そうして、俯いていたものだから。彼女が近付いてきていたことにも、気付くのが遅れた。
「そんな顔をするものではないわ。本当に、仕方のない人ね……」
「……ミーア? 何、を――」
さすがに、その次に彼女がしてきたことは、予想だにしていないものだった。
おもむろに、ミーアは俺の頭を抱き寄せ……俺に、口付けをしてきたのだ。
「…………ん……」
俺は思わず目を見開くが、それを払いのける気にはならなかった。力を抜いて、身を委ねる。かつて……そうしていたように。
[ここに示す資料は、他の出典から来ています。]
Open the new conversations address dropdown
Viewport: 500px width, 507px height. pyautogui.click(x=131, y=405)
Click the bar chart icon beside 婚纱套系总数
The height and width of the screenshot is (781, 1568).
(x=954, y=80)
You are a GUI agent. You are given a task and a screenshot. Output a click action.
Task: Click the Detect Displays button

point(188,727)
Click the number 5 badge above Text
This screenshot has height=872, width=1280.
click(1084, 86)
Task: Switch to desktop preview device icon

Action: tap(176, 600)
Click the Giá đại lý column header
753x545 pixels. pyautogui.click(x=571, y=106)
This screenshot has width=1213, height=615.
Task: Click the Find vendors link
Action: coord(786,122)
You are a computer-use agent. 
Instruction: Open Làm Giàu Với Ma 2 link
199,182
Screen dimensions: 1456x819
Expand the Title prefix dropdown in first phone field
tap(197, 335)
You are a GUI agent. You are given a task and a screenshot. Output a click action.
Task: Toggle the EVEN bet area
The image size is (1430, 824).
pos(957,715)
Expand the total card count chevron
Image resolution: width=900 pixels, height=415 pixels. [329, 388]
数秒の後、ゆっくりと離れるときに感じた寂寥は、彼女と過ごした過去に対する未練だったのかもしれない。
「これは、私の最後の心残り。同時に、あなたに最後にしてあげられる事よ」
「……ミーア……」
「さようなら、ガルフレア。意味は、分かるわね?」
たまらなく優しい、決別を告げる言葉。彼女の意図は、確かに伝わった。俺もまた、彼女の事をよく知っているから。
……本当に情けない男だな、俺は。全て、彼女に任せてしまった。ならば、せめて……最後くらいは、俺も。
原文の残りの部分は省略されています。